Experts agree that today's farming systems are not effective enough.  With the earth's population set to tip 9 billion in the next half-century, farmland is disappearing at a rapid rate due to weather changes, population migration, and political discord.  That means we have to cultivate more production out of less available space, and with less water with which to irrigate.

Stuck in the wrong lane
In a strange kind of way, our equity analysis and research observes that there is a sort of corporate hubris which posits that "if it's not happening to me, then it’s not happening at all".   This hardly seems possible in a world where everything.....every image, every factoid, every opinion...is merely a mouse-click away.  From a bottom-line perspective only, cyclical pricing pressure owing to population dislocation could become a secular (generational) crisis.  Beyond the significance of these shifts upon financial markets, however, are political consequences being manifested in Europe, the Middle East, the United States, and elsewhere.

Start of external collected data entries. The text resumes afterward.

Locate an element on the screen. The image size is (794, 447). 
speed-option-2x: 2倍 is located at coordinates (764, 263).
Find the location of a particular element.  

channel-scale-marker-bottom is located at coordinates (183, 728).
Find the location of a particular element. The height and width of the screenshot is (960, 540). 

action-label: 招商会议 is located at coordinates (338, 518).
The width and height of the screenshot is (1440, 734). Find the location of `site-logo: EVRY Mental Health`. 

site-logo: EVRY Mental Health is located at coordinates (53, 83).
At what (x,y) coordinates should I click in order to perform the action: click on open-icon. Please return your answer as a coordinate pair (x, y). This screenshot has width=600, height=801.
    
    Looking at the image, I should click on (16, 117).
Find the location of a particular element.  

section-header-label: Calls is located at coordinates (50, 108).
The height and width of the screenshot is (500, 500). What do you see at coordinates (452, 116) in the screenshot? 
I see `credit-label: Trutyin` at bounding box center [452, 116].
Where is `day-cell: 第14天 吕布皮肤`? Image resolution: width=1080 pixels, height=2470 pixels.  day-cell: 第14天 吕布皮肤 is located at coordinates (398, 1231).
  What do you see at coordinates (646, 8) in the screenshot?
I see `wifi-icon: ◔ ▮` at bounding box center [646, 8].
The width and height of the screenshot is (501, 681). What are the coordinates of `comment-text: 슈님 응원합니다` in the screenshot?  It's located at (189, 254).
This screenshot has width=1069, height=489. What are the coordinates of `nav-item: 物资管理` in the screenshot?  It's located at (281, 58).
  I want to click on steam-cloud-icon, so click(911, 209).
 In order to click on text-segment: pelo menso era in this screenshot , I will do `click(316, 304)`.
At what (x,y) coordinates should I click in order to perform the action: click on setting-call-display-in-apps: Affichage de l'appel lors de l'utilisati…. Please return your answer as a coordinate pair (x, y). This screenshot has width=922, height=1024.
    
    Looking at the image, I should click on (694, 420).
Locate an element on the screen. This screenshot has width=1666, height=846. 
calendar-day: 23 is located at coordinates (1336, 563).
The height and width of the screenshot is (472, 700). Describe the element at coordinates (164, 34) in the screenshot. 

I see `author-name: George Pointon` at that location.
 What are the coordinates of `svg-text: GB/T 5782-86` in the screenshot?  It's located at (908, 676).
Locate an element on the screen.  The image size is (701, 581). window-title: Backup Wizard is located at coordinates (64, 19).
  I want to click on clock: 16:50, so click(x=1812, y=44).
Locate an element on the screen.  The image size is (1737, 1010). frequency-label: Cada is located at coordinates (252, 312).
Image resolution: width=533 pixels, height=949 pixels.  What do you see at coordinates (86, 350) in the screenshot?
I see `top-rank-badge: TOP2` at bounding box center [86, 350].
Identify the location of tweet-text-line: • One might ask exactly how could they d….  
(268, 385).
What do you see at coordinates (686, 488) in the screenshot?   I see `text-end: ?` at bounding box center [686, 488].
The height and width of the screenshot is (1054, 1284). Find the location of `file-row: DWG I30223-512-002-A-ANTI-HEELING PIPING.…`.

Purists in the protest movements have opined that they don't want corporate polluters or miscreants who head-up large multinationals to participate with them in their efforts to "solve" all the world's ills.  But isn't the time right for all possible derivatives of solutions to step up with creative answers to issues like hunger and geopolitical disorder?  The capital markets should mobilize immediately to address not only the profit motive for science and technology, but the moral payoff, as well.  There is no question that states and municipalities, countries and corporations would welcome the influx of money into "green" industries and socially responsible projects....not to mention an explosion of job creation into energy, agriculture, biosciences, infrastructure, and technology.

History has shown us that it's easier to "look back" and say that a secular change has occurred than to forecast that it might.  In this case, however, all the social and financial stochastic measurements are aligned at a starting point that creates more than just inference about the value of integrating solutions in food, energy, water development and replenishment, and farming into the tapestry of our conversation and policy-making.  I believe that the next great beneficiary of top-down macro trend analysis will be in agricultural foodstuffs including corn, coffee, wheat, soy, poultry, beef, grains, sugar, and dairy.

Parenthetically, those who bemoan the demise of the real estate industry (and the glut of uninhabited private homes) might find a potential rebound in that sector not in cities or private developments but in arable farmland.

Too many are consumed by the daily upticks and machinations of the stock markets...a philosophy of the "big score"....to the exclusion of methodology-based analysis which rightfully places the focus upon macro strategies for maximizing portfolio return and moral quality.